*** Begin section ***
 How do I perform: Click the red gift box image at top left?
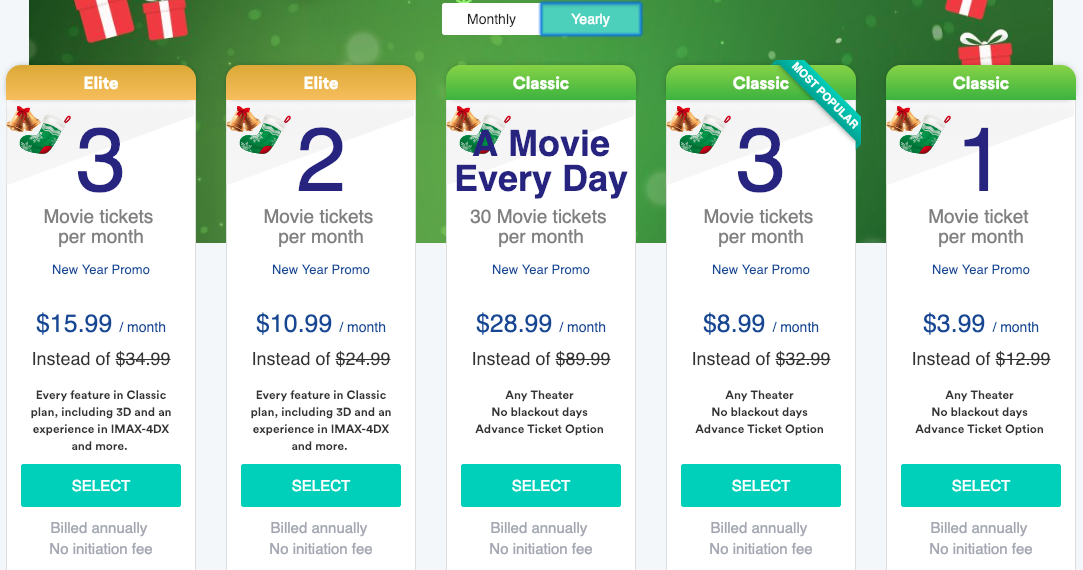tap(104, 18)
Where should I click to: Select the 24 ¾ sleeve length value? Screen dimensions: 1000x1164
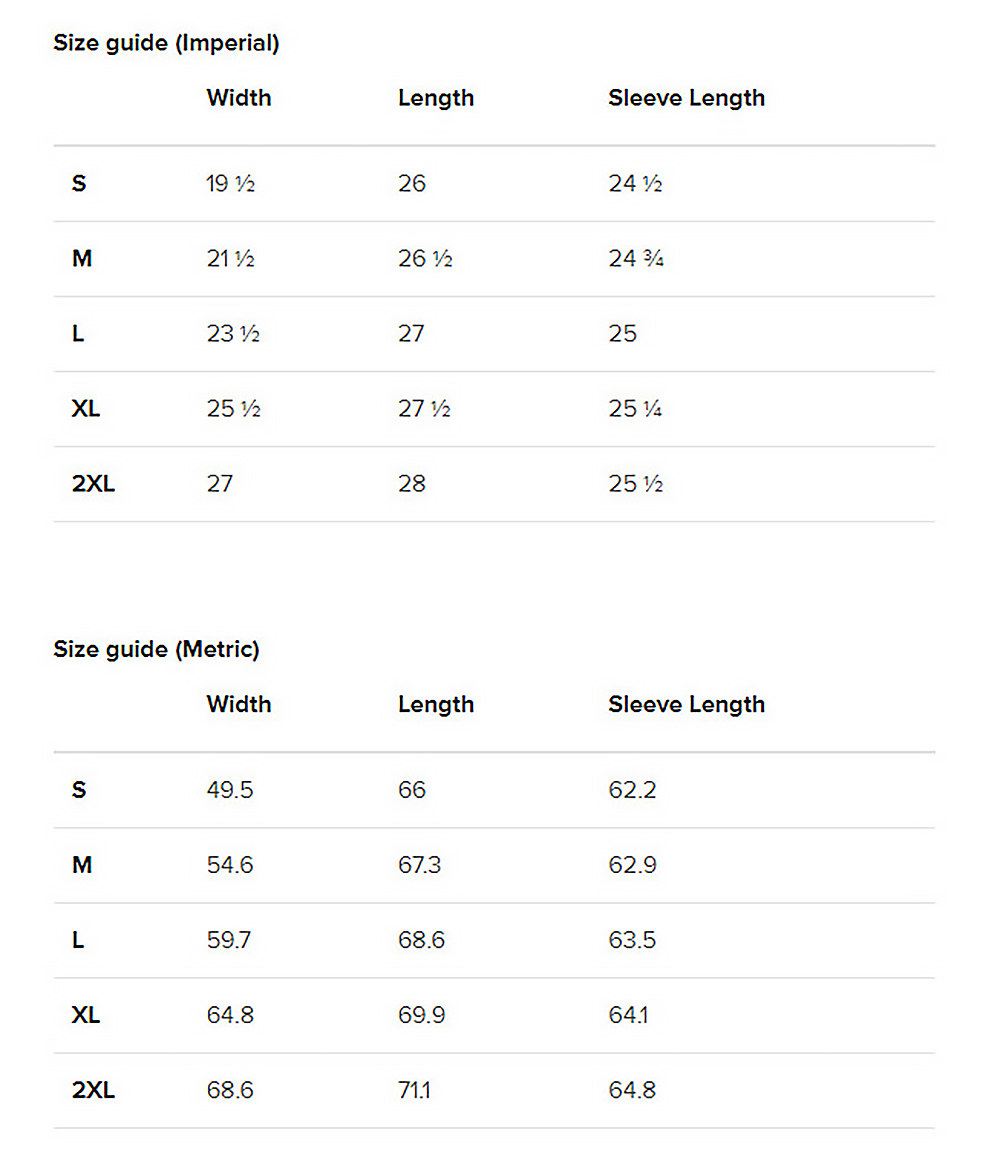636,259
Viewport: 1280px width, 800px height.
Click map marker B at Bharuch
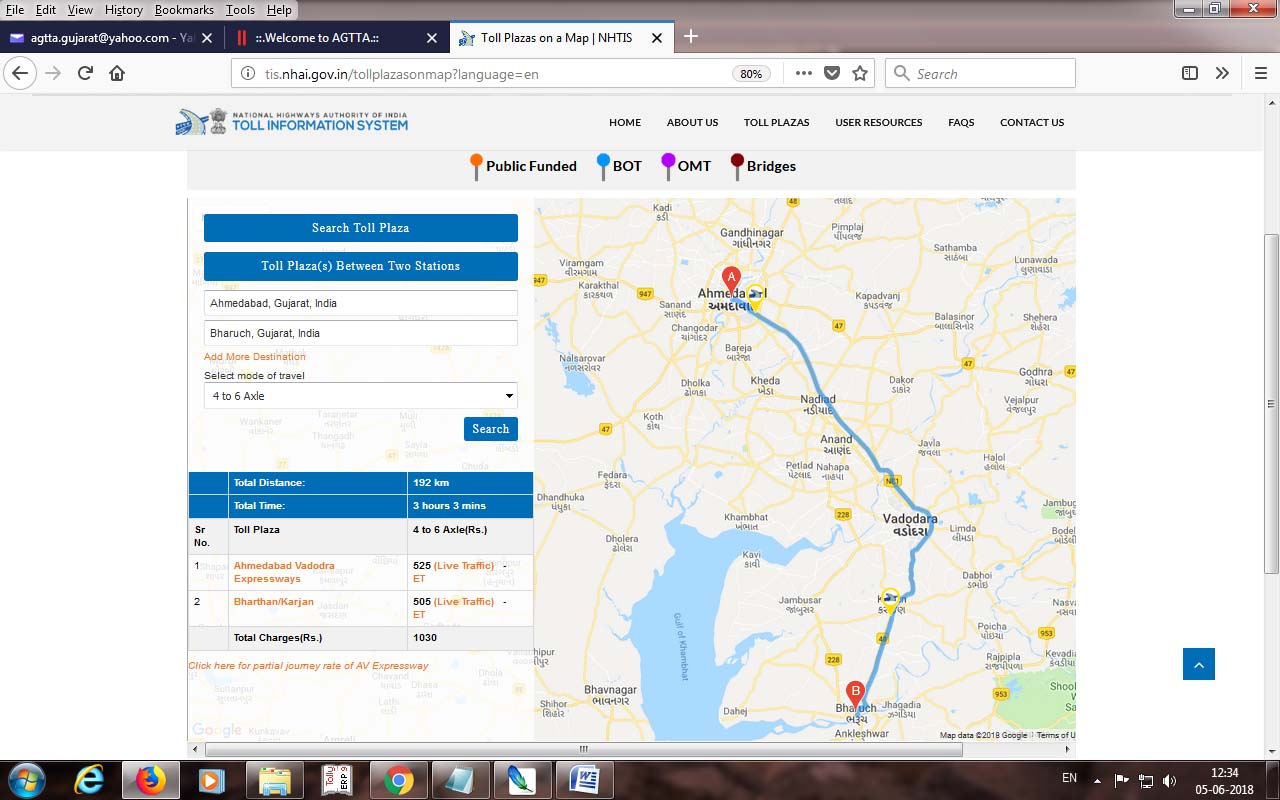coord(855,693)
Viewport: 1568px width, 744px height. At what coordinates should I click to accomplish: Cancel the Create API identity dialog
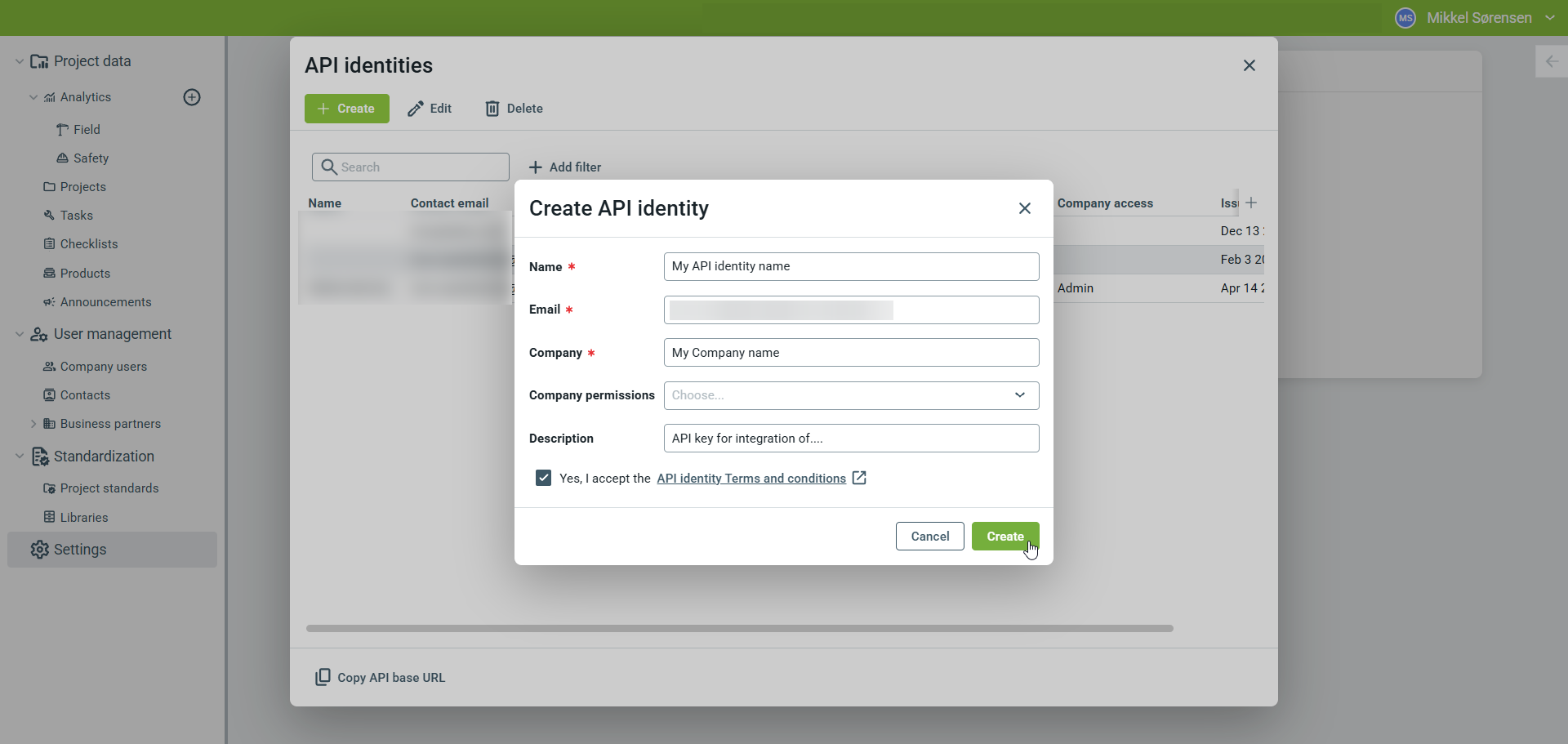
*** End section ***
For the string "height", search the preceding data and copy every line that includes it.

▶ [Written solution]:
Viewport: 1280px width, 800px height.
Viewport: 1568px width, 744px height. At what coordinates should I click to accomplish: Cancel the Create API identity dialog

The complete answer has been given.